Metropolitan Properties of America recently backed out of a deal to purchase the 367-unit Constitution Quarters in Charlestown.

After enjoying huge popularity as an asset class in 2001, the multifamily market is showing signs of cooling off as the New Year begins.

According to industry sources, two high-profile Boston deals have cratered, with Metropolitan Properties of America backing out of an agreement to buy Constitution Quarters in Charlestown while JPI Properties has quashed plans to take on a 630-unit apartment development in South Boston.

Cathartes principal Robert Maloney confirmed last week that JPI has informed Cathartes and partner AEW Capital Management it is abandoning plans to develop the $140 million South Boston project. Maloney said officials of the Texas-based firm cited the recent economic slowdown, which has sharply increased apartment vacancies and cut rental rates throughout the region. Cathartes remains upbeat about the prospects for the project’s success, said Maloney, explaining that the company is mulling over its options.

We are reassessing right now and trying to figure out what is going on with market rental rates and construction costs, but our best bet might be to move forward and build it ourselves, he said, adding, We think it’s a very good place to be long-term.

JPI apparently thought so at one point, reportedly agreeing to pay about $40,000 per developable unit to acquire the development rights, or $27 million.

In the Charlestown sale, MPA had the 367-unit Constitution Quarters under agreement for an extended period before opting to pull out in the final moments. The market went south and they just couldn’t keep it together any longer, one source said of the negotiations. It just didn’t have the same value anymore.

MPA had been planning to pay an estimated $95 million for Constitution Quarters, one source said. The source added that an environmental problem delayed discussions, and said by the time the matter was finally resolved, the economic slide had done its damage. Calls to MPA Chief Executive Officer Jeffrey Cohen were not returned by press time, while Constitution Quarters’ owner also did not respond to inquiries.

Multifamily specialists agree that conditions have changed dramatically since last year. Layoffs in the high-tech and financial services sectors have created sizeable vacancies in the apartment stock, said Jonathan Close of Nordic Properties. There has been a pronounced austerity movement, he said, with some people migrating to cheaper apartments, others doubling up with roommates and still more moving back home to ride out the economic turmoil.

People are very price-conscious, said Close. They don’t care about amenities anymore; they care about price. Rates have been shaved as much as $500 to $600 per month in order to attract tenants, said Close. Nordic began noticing a slowdown in August, he said, and conditions have continued to deteriorate.

‘Peaks and Valleys’
On the demand side, Close said it is unlikely there will be much improvement in the first quarter because that is traditionally an inactive period for renting in Massachusetts. The big question is, ‘Is this a seasonal slowdown or an economic slowdown?’ he said, adding, We’ll know in April what direction the market is headed in.
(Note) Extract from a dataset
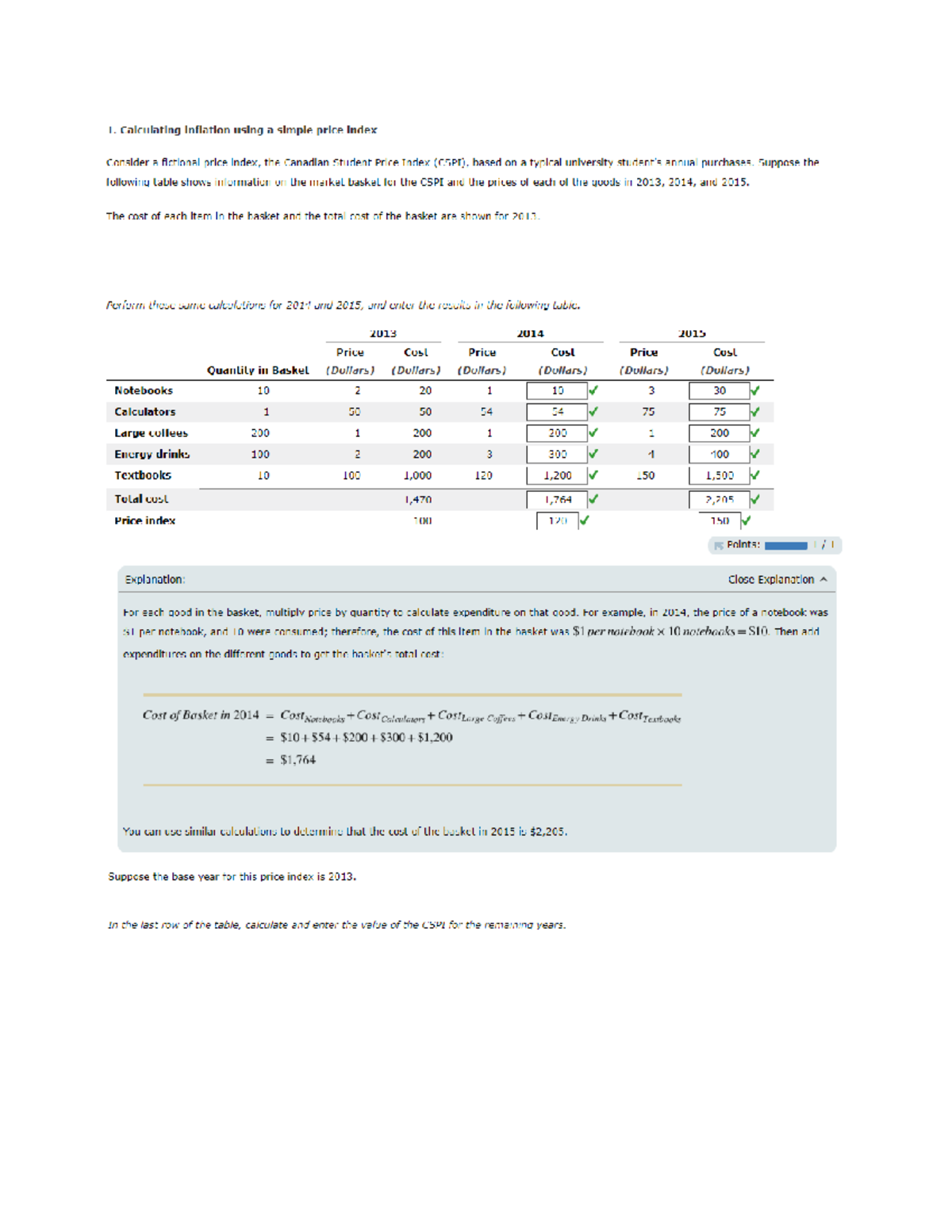Click the checkmark next to 2014 price index 120
The height and width of the screenshot is (1232, 952).
coord(583,521)
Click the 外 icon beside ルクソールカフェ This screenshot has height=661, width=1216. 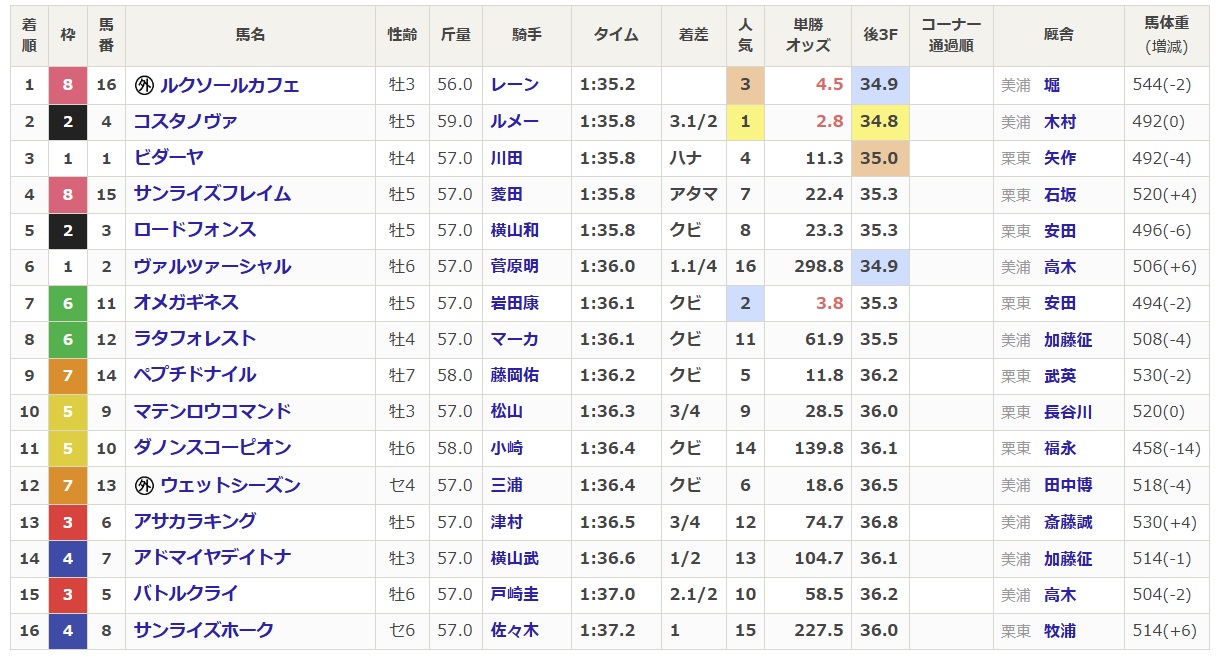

Even with the recent struggles, Close said investors continue to flock to multifamily opportunities, especially in the Bay State. For the most part, such buyers consider the area to have solid fundamentals, Close said.

They know you are going to get your peaks and valleys, but in the long run you are going to outperform every market in the country because Boston has a problem with supply, he said. It is still a very hot market.

The biggest challenge has been a lack of multifamily product to sell, said Close, adding that he expects it will be difficult to rustle up apartment properties in the coming year. Transactions will still be on the thin side, he said.

Among the active players is Lincoln Property Co.’s residential division, with the firm currently in permitting for a 301-unit complex in Waltham and also angling to purchase the Hayward Place parcel in downtown Boston, upon which Lincoln and partner Equity Residential hope to develop approximately 340 luxury apartments.

Lincoln’s local partner, John Noone, said he remains optimistic about Massachusetts for multifamily investments. Any deals that have failed were improperly priced, he maintained, and not a function of overall investor trepidation.

When a market slows down, people are not willing to pay the premiums they were before, he said. Boston is still a favorable market and it will continue to be. There just needs to be a more rational approach to pricing.

Noone seconded Close’s observation that firms such as Lincoln do not see the recent vacancy increases and lower rents as indicative that multifamily properties in Massachusetts are headed for trouble. If his company is designated as the developer of Hayward Place by the city of Boston, Lincoln will push ahead with its plans, Noone pledged, noting that the permitting process will provide ample distance between the current malaise and the project’s opening.

We still think it is very viable and our partner, Equity Residential, also thinks it is still viable, Noone said. It’s a great location.